At the forefront is the Technics JENO Engine. Short for Jitter Elimination and Noise-shaping Optimisation, the brain of the SC-PMX802 counteracts jitter through proprietary technology to re-clock the incoming signal and push jitter into the high-frequency range, where it’s more benign, and upsamples the incoming digital music file to create a smoother presentation with a more gradual, and therefore more natural, high-frequency roll-off. Furthermore, the SC-PMX802 output is fully balanced, which means that electromagnetic interference is passively detected and scrubbed from the signal chain.

The SC-PMX802 can play standard high-res digital files and what many consider the ultimate audiophile digital format, DSD. But additional problems arise at the opposite end of the spectrum when playing a lower quality data stream in a compressed file format such as MP3, from CDs, or over Bluetooth (which itself is usually highly compressed). Compression creates a smaller file by removing sounds buried beneath other, similar sounds and not typically heard by a casual listener.

However, an attentive ear and high-quality stereo gear can quickly reduce sound quality than a lossless CD or high-res version of the same track.

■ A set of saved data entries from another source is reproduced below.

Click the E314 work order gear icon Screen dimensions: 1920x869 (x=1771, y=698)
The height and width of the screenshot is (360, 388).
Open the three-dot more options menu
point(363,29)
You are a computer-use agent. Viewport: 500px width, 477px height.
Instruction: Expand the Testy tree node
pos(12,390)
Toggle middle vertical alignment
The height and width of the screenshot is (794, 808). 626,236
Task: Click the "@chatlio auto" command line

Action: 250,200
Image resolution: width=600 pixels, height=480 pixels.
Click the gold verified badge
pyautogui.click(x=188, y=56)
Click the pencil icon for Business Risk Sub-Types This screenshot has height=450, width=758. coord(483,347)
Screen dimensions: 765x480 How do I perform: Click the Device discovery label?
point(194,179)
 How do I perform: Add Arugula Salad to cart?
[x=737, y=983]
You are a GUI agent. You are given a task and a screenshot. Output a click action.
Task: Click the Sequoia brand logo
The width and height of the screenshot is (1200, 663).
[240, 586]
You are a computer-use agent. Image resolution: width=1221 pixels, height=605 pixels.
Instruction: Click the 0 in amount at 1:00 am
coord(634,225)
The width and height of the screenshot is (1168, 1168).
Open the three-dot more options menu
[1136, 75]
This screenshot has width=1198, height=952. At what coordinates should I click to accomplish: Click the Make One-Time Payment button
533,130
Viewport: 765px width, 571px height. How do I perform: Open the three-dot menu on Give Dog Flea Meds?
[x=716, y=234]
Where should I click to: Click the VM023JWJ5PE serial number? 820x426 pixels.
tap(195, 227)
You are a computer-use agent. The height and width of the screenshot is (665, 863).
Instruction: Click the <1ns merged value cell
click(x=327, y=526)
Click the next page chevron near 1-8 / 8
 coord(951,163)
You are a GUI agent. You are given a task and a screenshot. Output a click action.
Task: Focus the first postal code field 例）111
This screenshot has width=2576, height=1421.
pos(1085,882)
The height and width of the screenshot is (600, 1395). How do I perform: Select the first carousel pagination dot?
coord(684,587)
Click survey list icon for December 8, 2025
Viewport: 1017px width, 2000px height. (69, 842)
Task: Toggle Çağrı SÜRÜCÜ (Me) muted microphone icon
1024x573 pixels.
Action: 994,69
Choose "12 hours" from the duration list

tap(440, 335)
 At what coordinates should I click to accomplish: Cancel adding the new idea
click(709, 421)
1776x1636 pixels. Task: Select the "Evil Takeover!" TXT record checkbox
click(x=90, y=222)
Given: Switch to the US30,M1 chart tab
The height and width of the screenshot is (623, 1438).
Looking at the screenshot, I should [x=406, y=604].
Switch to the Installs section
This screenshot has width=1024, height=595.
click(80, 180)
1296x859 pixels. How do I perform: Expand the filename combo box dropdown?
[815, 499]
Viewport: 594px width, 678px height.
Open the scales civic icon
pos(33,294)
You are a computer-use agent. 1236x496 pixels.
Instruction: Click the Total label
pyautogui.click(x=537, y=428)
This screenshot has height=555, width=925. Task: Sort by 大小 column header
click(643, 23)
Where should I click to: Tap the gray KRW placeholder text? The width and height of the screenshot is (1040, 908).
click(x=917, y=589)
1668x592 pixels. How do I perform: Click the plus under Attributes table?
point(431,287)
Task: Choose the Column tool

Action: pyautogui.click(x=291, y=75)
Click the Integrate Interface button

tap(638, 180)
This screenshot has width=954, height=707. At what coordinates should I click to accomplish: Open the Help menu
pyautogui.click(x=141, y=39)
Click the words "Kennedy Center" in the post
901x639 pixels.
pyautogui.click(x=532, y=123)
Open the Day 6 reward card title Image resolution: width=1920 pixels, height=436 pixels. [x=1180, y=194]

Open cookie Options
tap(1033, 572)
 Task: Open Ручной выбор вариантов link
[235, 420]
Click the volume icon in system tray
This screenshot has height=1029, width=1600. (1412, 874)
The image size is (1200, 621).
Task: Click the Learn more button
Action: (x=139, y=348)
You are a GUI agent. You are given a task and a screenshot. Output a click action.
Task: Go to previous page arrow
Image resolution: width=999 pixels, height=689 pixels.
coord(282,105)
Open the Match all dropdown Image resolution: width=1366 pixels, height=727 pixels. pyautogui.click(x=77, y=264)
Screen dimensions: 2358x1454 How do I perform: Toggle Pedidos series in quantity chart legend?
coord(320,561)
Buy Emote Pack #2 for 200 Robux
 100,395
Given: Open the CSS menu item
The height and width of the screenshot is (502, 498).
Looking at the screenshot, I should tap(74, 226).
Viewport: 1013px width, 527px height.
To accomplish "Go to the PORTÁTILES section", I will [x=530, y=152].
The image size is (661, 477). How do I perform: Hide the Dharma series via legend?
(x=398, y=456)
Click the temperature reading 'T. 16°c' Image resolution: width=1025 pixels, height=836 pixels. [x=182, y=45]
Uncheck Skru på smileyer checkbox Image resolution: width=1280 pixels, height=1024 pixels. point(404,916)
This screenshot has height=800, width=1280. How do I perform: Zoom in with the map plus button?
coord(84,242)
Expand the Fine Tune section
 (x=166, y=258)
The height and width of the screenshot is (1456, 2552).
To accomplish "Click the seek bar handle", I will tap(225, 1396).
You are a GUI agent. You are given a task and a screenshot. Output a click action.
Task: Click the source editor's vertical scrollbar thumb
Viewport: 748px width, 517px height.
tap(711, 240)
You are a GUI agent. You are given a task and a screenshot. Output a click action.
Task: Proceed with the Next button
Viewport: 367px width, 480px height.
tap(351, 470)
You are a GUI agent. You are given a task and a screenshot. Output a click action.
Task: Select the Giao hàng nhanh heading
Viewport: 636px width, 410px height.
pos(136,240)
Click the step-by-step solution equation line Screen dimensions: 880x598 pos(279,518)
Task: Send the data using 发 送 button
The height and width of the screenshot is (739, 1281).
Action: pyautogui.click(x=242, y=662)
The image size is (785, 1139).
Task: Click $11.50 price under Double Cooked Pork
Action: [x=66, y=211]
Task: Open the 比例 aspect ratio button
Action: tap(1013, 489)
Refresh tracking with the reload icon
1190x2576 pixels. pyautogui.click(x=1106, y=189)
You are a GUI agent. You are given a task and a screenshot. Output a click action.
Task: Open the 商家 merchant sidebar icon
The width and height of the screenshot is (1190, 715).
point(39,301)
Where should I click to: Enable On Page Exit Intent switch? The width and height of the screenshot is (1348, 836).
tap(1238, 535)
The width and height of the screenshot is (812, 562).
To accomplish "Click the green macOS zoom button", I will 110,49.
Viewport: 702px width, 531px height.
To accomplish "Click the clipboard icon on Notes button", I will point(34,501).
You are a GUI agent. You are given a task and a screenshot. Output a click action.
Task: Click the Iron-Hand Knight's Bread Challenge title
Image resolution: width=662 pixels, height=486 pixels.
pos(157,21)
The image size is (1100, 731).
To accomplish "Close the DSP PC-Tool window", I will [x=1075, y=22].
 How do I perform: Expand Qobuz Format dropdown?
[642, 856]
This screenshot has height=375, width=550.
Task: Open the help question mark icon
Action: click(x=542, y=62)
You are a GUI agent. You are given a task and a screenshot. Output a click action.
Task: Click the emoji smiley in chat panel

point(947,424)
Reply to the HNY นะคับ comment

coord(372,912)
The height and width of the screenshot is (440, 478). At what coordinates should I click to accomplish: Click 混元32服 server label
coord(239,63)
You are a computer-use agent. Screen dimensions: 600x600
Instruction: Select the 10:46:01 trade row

The compressed track will sound harsher, grainier, and less open since much of the data that gets scrubbed are upper harmonics of musical instruments and spatial, ambient cues such as the subtle echo of the recording space. The echoing shimmer of a cymbal crash often demonstrates this aptly.

But the SC-PMX802 has a solution for this as well, via its Re-Master technology. This analyses a musical track in real-time, looking for telltale high-frequency distortion and replacing it with equivalent but less distorted harmonic components. If you can’t always listen to lossless audio, this is the tool a true Hi-Fi stereo can’t be without.

Music is fundamental to the human experience because it is fundamentally a live art form. TV and film connect us to realities known and unknown. Few would argue against the notion that experiencing art live, in real-time as it’s being born, is the seminal way to enjoy art. For that reason, the ability to replay a live experience through a high fidelity system, and become fully immersed in the sonic world that the music or film inhabits, is a wonderful modern luxury.

Playback may sound simple, and the flood of inexpensive stereos on the market demonstrates how often it’s taken for granted. But reproducing sound well is fiendishly complex. That Hi-Fi luxury of true-to-life sound is now available to everybody, thanks to the technology-packed Panasonic’s SC-PMX802. This audiophile-grade mini Hi-Fi sound system can fit anywhere in your home. May it take your listening to new heights.